Re: Threads design question
Luc Van Bogaert wrote On 02/12/07 15:12,:
Hi,
I'm wondering if anyone can provide some help or suggestions....
I have a method that generates a HTML report file for any given number
of Project or Task objects. This involves some I/O activity (creating
files, reading & writing to streams, deleting temporary files, etc.)
and some calculations (mostly String methods). Creating a typical
report takes about a second or two, but this could increase as the
data builds up, so I'd like to generate the reports using a seperate
thread.
I'm wondering what would be the best approach...
I could just use one thread and have it sequentally generate all the
reports. Or I could create several threads, one for each report to be
generated. As each report requires access to the file system, I'm
thinking the second approach doesn't make much sense anyway.
Could anyone please comment on what option I should take?
There's another approach that's intermediate between
"N reports on 1 thread" and "1 report on each of N threads,"
and that's "N reports on M threads." Typically, your program
would do something like this:
Create a Queue or similar data structure
Create and start M threads. Each thread checks
the queue, finds it empty, and calls wait() to
await developments.
When you want to create a report, add a "job ticket"
with the necessary information to the Queue and call
notify() to alert one of the M threads that there's
work to do.
A thread awakens, checks the Queue and finds it
non-empty, removes a "job ticket," and goes to work
generating the appropriate report. When it's done,
it cycles back to check the Queue and see if there's
more work.
The nice thing about this structure is that it lets you
adjust M to make best use of your system, independently of N.
On a small system you might use M=1; on a large system you
might choose M=10. Choose any (positive) value for M and
just start putting job tickets on the Queue; the worker(s)
will eventually get the work done.
As for the larger question of whether to do this work on
independent threads or just call your method in-line, there
are trade-offs:
- Writing a threaded program is more difficult. It's a
good deal easier in Java than in many other languages,
but it must be admitted that a threaded structure is
more involved and offers more chances to make errors.

──────

WRITTEN TASK 1: From the thread on report threads, extract the stretch from "and some calculations" through "the best approach...".
WRITTEN TASK 2: Using the thread on report threads, decide whether each statement agrees with it. Answer yes or no and quote the deciding words. (a) A typical report takes about a second or two to create. (b) Each of the M threads calls notify() when it finds the queue empty. (c) On a small system, M might be set to 1.

RECORDED INFORMATION:

──────

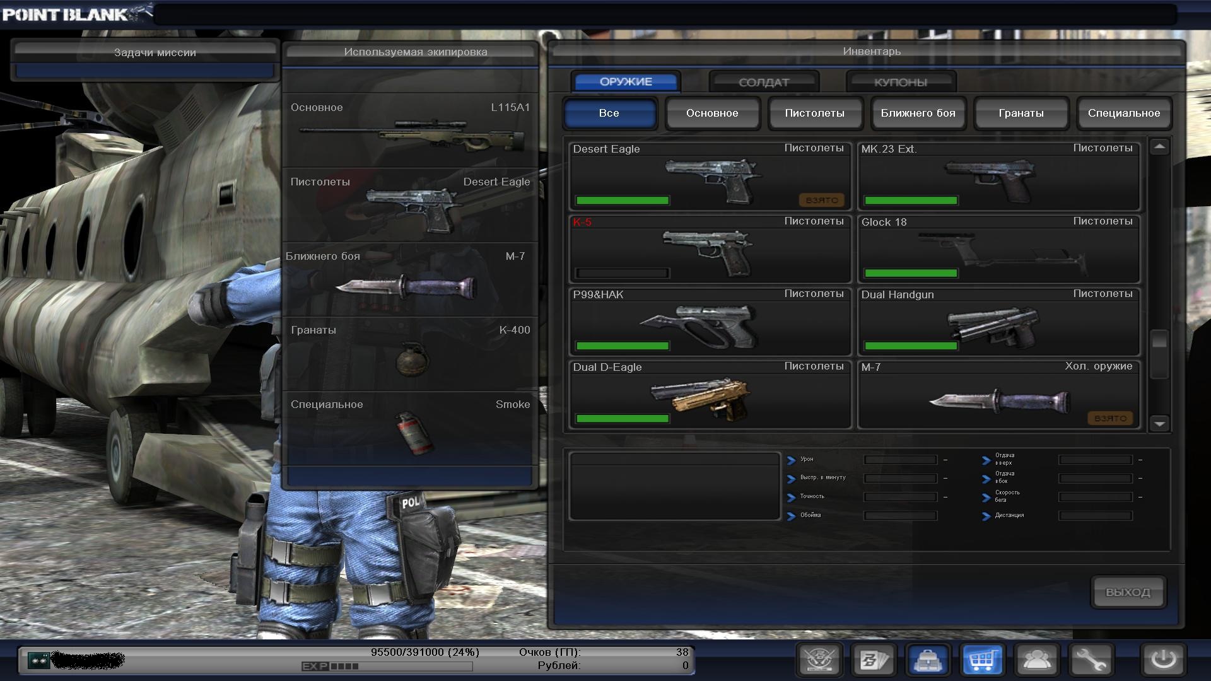Open the PB mission cards icon
Screen dimensions: 1211x681
click(x=874, y=660)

──────

EXERCISE OUTPUT 1:
and some calculations (mostly String methods). Creating a typical
report takes about a second or two, but this could increase as the
data builds up, so I'd like to generate the reports using a seperate
thread.
I'm wondering what would be the best approach...

EXERCISE OUTPUT 2:
(a) Yes: "Creating a typical report takes about a second or two"
(b) No: "finds it empty, and calls wait() to await developments."
(c) Yes: "On a small system you might use M=1"